__Section du texte__
________

Figure 1 : Principe d’une séparation chromatographique : (1) injection du mélange, (2) migration des composés dans la colonne, (3) élution des composés un à un. Obtention d’un chromatogramme reflétant la sortie des composés de la colonne à des temps d’élution différents.

Si ces techniques ont connu une évolution importante ces dernières années à travers la synthèse de phases stationnaires de plus en plus performantes et le développement de détecteurs de plus en plus sensibles et spécifiques, la complexité des échantillons et les faibles teneurs recherchées impliquent de recourir à une étape préalable de concentration notamment pour le suivi de pollution dans les eaux.
Cependant les techniques de concentration qui mettent souvent en jeu des solvants organiques ou des phases stationnaires proches de celles utilisées en chromatographie concentrent souvent un grand nombre de molécules constituants l’échantillon rendant difficile le recherche du ou des composé(s) d’intérêt pour le(s)quel(s) le signal du détecteur apparaît masqué par de nombreux autres signaux émanant de la présence de ces autres composés.
Pour obtenir des signaux plus facilement exploitables, il apparaît important d’introduire de la sélectivité dans la procédure analytique. Une des possibilités peut consister à exploiter une des interactions les plus sélectives: l’interaction antigène-anticorps (Figure 2).

Figure 2 : molécule (en vert) piégée par l’extrémité de la chaine lourde (en rouge) et de la chaine légère (en bleu) qui compose un des deux sites de reconnaissance antigènique d’un anticorps (IgG).


En effet, il est possible de produire des anticorps spécifique d’une molécule ou d’une famille structurale et d’utiliser ces anticorps alors immobilisés sur un support solide comme phase stationnaire sélective : seules les molécules reconnues par les anticorps seront retenus sur le support lors de la mise en contact avec l’échantillon permettant ainsi l’élimination d’autres substances.
Une approche similaire consiste à créer par voie chimique un support possédant des cavités dont la forme correspond à l’image inverse de la (ou les) molécule(s) recherchée(s) de la même manière qu’une clé correspond à une serrure donnée. Il s’agit donc de reproduire par voie chimique un site de reconnaissance antigènique. La synthèse de ces supports appelés polymères à empreintes moléculaires est décrite en figure 3.

________

__Questions sur le texte__
**a.** Dans le texte sur la séparation chromatographique, quelle interaction est présentée comme l'une des plus sélectives ?
**b.** D'après le texte sur la séparation chromatographique, pourquoi les techniques de concentration compliquent-elles la recherche des composés d'intérêt ? Répondez en une à trois phrases.
**c.** Rédigez la suite du texte sur la séparation chromatographique à partir de sa dernière phrase.

__Données__
________

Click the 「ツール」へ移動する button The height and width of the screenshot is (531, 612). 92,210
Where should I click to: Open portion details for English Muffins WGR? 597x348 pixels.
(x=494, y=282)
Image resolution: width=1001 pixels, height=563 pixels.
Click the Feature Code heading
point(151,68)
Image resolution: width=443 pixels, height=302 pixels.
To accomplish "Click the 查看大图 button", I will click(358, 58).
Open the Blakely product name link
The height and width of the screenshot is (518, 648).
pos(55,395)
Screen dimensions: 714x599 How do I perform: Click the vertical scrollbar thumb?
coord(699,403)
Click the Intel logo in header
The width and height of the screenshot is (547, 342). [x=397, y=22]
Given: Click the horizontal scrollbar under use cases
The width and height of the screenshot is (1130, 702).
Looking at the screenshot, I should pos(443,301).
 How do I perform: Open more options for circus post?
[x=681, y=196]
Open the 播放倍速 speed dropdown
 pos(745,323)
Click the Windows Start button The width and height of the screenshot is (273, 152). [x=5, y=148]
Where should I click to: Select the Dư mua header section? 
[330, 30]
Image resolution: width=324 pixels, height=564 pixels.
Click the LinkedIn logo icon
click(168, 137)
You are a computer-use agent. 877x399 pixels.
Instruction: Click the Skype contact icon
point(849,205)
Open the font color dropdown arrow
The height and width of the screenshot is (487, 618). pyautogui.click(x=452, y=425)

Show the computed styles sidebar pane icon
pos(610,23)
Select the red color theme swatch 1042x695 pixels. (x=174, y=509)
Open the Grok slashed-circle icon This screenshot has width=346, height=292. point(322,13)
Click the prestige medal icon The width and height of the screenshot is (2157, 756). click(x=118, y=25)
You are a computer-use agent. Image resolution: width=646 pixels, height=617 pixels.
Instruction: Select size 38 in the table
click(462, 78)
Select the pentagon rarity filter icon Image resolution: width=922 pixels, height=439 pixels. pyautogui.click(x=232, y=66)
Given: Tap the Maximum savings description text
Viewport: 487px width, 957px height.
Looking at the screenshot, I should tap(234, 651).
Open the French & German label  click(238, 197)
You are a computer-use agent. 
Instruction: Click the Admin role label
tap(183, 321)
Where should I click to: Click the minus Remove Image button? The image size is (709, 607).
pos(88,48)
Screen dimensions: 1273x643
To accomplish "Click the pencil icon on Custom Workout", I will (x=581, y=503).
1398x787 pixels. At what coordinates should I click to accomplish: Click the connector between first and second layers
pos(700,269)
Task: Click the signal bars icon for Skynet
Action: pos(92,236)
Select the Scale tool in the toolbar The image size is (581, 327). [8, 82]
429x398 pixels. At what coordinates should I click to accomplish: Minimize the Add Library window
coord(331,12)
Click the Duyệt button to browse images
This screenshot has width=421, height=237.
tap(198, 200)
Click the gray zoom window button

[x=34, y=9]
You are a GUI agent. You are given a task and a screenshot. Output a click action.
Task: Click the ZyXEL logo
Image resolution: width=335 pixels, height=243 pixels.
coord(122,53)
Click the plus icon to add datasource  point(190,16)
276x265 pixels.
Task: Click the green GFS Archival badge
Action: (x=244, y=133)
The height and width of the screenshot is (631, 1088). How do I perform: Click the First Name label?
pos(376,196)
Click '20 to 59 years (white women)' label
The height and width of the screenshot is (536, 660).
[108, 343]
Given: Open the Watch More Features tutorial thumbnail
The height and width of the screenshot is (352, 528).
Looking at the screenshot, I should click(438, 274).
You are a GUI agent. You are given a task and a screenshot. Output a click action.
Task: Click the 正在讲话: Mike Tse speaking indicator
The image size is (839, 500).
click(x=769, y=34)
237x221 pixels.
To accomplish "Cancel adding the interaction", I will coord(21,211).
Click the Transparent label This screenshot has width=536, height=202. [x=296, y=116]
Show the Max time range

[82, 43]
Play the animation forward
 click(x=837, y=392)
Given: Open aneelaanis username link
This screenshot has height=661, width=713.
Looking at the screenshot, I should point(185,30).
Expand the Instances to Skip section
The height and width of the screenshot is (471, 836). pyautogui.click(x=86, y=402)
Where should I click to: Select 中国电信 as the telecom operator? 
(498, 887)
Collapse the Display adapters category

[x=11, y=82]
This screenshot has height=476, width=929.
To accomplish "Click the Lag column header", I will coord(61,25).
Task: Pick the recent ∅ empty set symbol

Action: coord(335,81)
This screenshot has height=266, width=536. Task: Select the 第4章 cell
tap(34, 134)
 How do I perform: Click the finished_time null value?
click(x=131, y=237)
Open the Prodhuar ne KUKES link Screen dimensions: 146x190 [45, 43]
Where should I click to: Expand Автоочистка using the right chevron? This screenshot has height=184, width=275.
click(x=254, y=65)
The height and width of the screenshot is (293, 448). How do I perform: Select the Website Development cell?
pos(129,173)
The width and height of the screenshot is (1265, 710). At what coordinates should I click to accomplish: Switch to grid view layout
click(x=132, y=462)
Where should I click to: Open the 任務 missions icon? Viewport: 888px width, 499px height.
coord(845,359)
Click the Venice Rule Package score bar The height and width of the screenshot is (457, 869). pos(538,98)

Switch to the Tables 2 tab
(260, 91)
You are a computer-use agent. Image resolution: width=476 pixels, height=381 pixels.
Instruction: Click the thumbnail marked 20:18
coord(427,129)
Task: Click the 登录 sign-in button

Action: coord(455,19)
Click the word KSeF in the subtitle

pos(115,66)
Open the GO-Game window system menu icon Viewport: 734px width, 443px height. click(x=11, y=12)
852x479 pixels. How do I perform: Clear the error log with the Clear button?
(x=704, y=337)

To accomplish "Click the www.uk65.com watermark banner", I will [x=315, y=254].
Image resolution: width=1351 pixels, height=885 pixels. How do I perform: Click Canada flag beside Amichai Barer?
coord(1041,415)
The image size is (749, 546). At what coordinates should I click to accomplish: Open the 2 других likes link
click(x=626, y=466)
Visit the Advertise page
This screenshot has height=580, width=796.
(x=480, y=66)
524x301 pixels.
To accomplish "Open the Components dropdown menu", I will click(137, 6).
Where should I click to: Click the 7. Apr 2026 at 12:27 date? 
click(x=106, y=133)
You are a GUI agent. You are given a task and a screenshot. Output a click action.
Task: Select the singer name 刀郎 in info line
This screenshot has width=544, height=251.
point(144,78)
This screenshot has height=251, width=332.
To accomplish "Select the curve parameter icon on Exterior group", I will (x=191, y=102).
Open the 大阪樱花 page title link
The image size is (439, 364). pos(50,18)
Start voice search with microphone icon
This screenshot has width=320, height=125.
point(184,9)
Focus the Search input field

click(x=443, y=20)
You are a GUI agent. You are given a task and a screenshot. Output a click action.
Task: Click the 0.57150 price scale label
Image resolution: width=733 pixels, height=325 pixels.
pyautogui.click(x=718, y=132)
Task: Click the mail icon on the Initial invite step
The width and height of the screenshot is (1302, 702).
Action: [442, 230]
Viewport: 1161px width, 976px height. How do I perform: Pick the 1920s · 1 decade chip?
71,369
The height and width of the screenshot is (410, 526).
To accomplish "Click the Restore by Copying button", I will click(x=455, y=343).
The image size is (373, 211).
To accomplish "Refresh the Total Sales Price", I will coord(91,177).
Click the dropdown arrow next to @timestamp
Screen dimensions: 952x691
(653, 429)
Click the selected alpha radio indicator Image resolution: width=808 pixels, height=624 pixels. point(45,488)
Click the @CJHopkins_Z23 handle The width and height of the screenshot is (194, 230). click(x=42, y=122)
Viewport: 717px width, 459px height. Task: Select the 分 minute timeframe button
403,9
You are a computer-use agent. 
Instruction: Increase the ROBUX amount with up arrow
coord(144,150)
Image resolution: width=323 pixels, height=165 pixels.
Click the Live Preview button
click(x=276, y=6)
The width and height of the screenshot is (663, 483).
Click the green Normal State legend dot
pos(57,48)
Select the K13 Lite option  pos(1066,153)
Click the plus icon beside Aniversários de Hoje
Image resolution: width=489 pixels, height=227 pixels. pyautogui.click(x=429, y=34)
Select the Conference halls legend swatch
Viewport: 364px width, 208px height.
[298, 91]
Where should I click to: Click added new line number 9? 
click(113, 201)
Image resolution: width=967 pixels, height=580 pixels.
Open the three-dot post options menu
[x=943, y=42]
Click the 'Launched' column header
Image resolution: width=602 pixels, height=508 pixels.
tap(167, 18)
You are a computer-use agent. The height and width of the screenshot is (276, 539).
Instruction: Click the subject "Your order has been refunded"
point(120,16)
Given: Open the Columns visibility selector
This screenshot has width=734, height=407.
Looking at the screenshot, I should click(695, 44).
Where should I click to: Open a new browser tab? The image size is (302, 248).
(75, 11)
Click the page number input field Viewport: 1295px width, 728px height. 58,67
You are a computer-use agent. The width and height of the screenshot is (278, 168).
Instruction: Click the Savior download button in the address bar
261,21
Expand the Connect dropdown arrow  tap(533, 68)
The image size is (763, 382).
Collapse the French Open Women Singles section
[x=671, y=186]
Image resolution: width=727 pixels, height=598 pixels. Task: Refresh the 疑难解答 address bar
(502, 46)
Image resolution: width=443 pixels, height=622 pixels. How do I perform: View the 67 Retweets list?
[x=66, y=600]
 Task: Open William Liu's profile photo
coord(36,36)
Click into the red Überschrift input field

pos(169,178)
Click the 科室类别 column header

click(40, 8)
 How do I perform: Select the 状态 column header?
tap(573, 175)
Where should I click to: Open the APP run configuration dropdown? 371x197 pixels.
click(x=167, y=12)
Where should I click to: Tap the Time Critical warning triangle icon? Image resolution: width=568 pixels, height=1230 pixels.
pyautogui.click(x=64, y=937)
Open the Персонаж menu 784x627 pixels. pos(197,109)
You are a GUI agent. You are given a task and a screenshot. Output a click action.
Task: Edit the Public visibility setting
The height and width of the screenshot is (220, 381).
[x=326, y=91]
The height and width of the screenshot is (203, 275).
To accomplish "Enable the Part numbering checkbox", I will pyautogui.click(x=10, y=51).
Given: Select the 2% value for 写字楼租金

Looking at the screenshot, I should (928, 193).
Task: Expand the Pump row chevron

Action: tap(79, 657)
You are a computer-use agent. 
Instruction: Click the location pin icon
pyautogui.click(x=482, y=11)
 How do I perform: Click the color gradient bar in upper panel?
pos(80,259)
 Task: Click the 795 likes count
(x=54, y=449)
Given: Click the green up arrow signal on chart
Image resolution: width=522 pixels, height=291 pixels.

________

__Corrigé des exercices__
**a.** L'interaction antigène-anticorps.

**b.** Elles utilisent souvent des solvants organiques ou des phases stationnaires proches de celles de la chromatographie. Elles concentrent donc un grand nombre de molécules de l'échantillon. Le signal du détecteur pour le ou les composés d'intérêt se trouve alors masqué par les nombreux signaux de ces autres composés.

**c.**
Figure 3 : Principe de synthèse d’un polymère à empreintes moléculaires. Schéma adapté de K. Haupt, Anal. Chem. 2003.

Ces deux types de supports permettent ainsi un traitement sélectif de l’échantillon avant l’analyse de celui-ci par chromatographie. Le potentiel de ces supports est illustré dans le cadre de l’analyse d’un sol qui, dans le cas de son analyse directe par chromatographie conduit à un signal difficilement exploitable (Figure 4a). En revanche l’utilisation du support à empreintes moléculaires (figure 4b) ou à base d’anticorps (Figure 4 c) permet l’extraction des trois composés recherchés pour lesquels un signal facilement exploitable est obtenu.

Figure 4 : Analyse d’une extrait de sol (dans lequel sont recherchés trois pesticides) par chromatographie :

(a) sans étape de purification préalable sur polymère à empreintes moléculaires
(b) ou avec étape de purification préalable sur polymère à empreintes moléculaires

(c) ou support à base d’anticorps



Ce résultat montre l’importance de développer des outils sélectifs pour rendre l’analyse plus fiable. De plus, ces supports permettre d’extraire de nombreux composés d’une même famille structurale. Ainsi, appliqués à des toxines connues, d’autres toxines non répertoriées peuvent ainsi être mises en évidence et permettre de prévenir ainsi des risques de santé publique par l’ajout de ces nouvelles espèces lors des procédures de contrôle. D’autres supports de ce type permettant de piéger des molécules en exploitant non pas la reconnaissance structurale mais leur activité vis-à-vis de notre organisme, tels que les perturbateurs endocriniens, seront présentés.